Mais dans d'autres domaines de recherche, où les questions étudiées sont plus complexes, les modèles animaux fournissent toujours le seul moyen dont nous disposons actuellement pour comprendre pleinement les effets variés, répandus et à long terme d'un composé, d'un médicament ou d'une maladie. "La physiologie est vraiment, vraiment complexe et nous n'avons toujours pas de prise sur elle" - ni rien qui la mime légitimement en dehors des modèles animaux, a déclaré Casey.
Même malgré les avancées les plus prometteuses comme le développement d'organes sur puce, c'est encore loin de tout ce qui représente un corps humain connecté. "Le problème majeur dans le développement de systèmes d'organes artificiels est de gagner toute la complexité d'un organisme vivant in vitro", a déclaré Schmieder. "Le problème ici est d'imiter la cinétique et la dynamique du corps humain d'une manière vraiment prédictive."
Alors que les organes sur puce et d'autres inventions pourraient aider à répondre à des questions plus simples, à l'heure actuelle, les modèles d'animaux entiers sont le seul moyen d'étudier des effets plus complexes - tels que la façon dont les fonctions des circuits dans le cerveau sont liées aux comportements visibles.

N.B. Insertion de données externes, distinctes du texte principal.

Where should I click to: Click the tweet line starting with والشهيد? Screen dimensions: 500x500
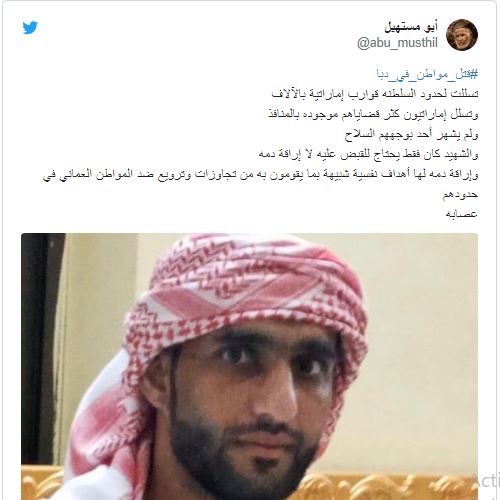(368, 154)
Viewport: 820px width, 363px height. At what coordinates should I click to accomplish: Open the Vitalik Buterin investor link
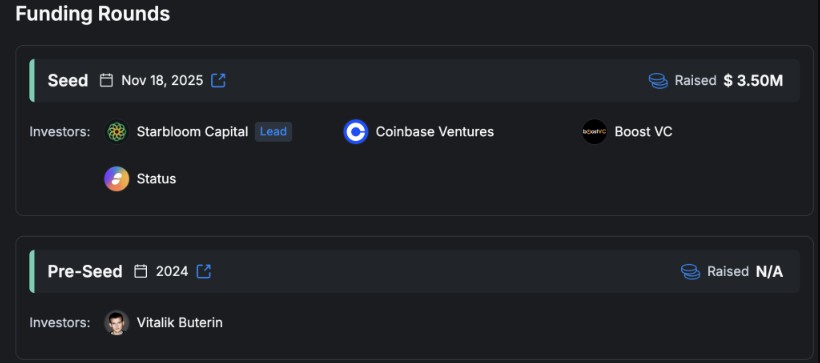point(179,323)
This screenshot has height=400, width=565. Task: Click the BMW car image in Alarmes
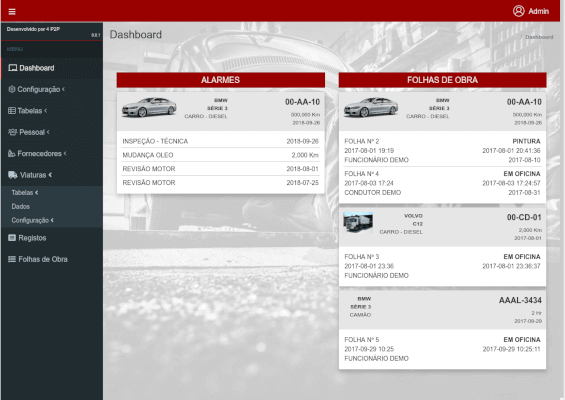click(x=149, y=107)
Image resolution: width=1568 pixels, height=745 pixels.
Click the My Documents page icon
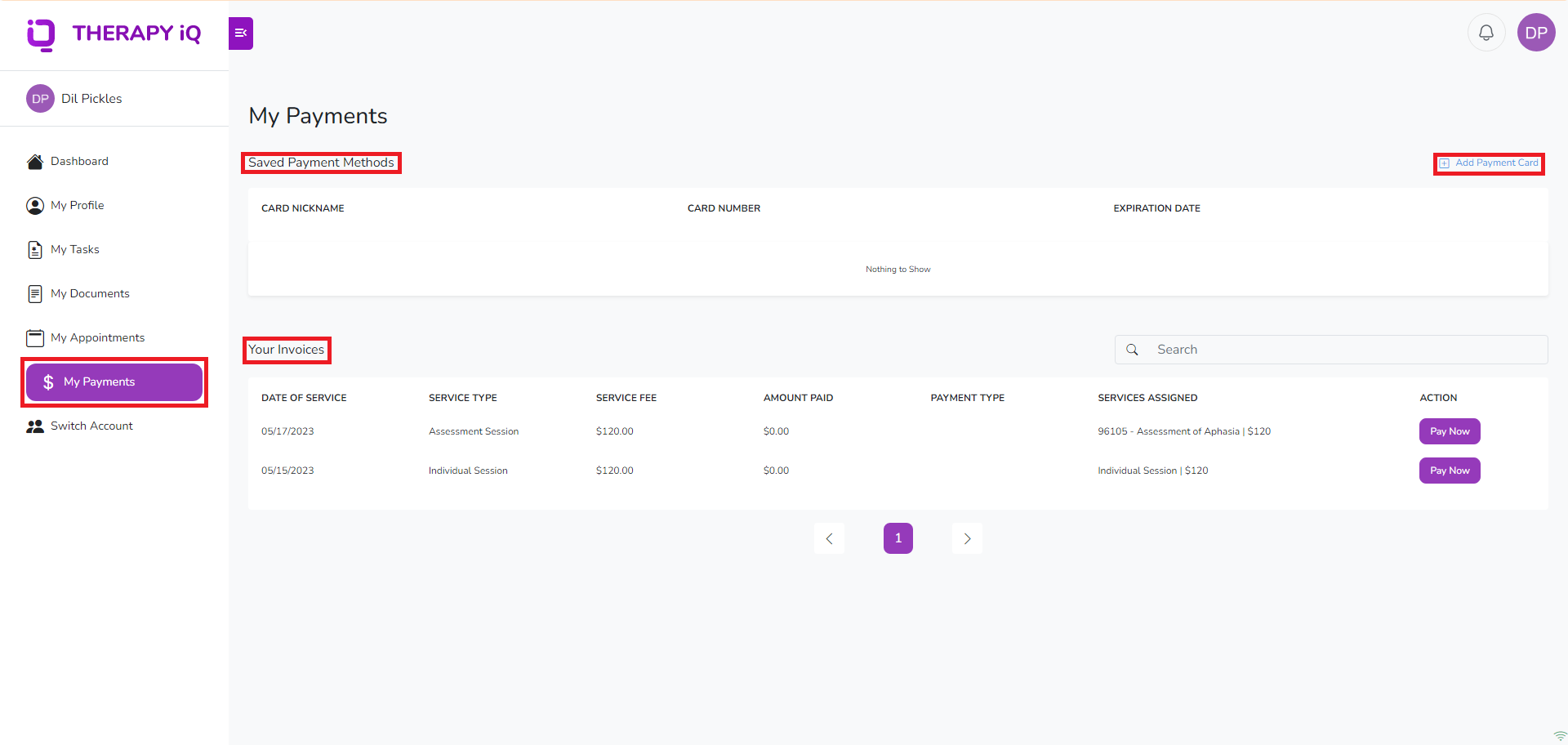35,294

Ce sont les types de questions qui nous aident à comprendre les maladies humaines et, finalement, à mener à des traitements et à des thérapies vitales. Ainsi, les expériences animales qui sous-tendent ces découvertes restent cruciales.
Il convient également de noter que certains des tests non animaux les plus prometteurs que nous avons aujourd'hui - comme les algorithmes - ne fonctionnent que parce qu'ils peuvent s'appuyer sur des décennies de recherche animale. Et pour avancer dans le futur, nous devrons poursuivre cette recherche, a déclaré Zhu.
"Nous ne pouvons pas utiliser les ordinateurs pour remplacer totalement les tests sur les animaux. Nous avons encore besoin de tests sur les animaux de bas niveau pour générer les données nécessaires", a déclaré Zhu. "Si vous me demandiez de voter pour une approche prometteuse, je voterais pour une combinaison de méthodes informatiques et expérimentales."
Alors, existe-t-il des alternatives à l'expérimentation animale? La réponse courte est oui - et non. Bien que nous ayons plusieurs options, pour l'instant, elles ne sont pas assez sophistiquées pour éliminer les tests sur les animaux. Mais surtout, ils peuvent réduire le nombre d'animaux que nous utilisons pour la recherche. Et avec de nouvelles réglementations et des alternatives toujours plus intelligentes, nous pouvons au moins espérer qu'à l'avenir, le nombre d'animaux continuera de diminuer.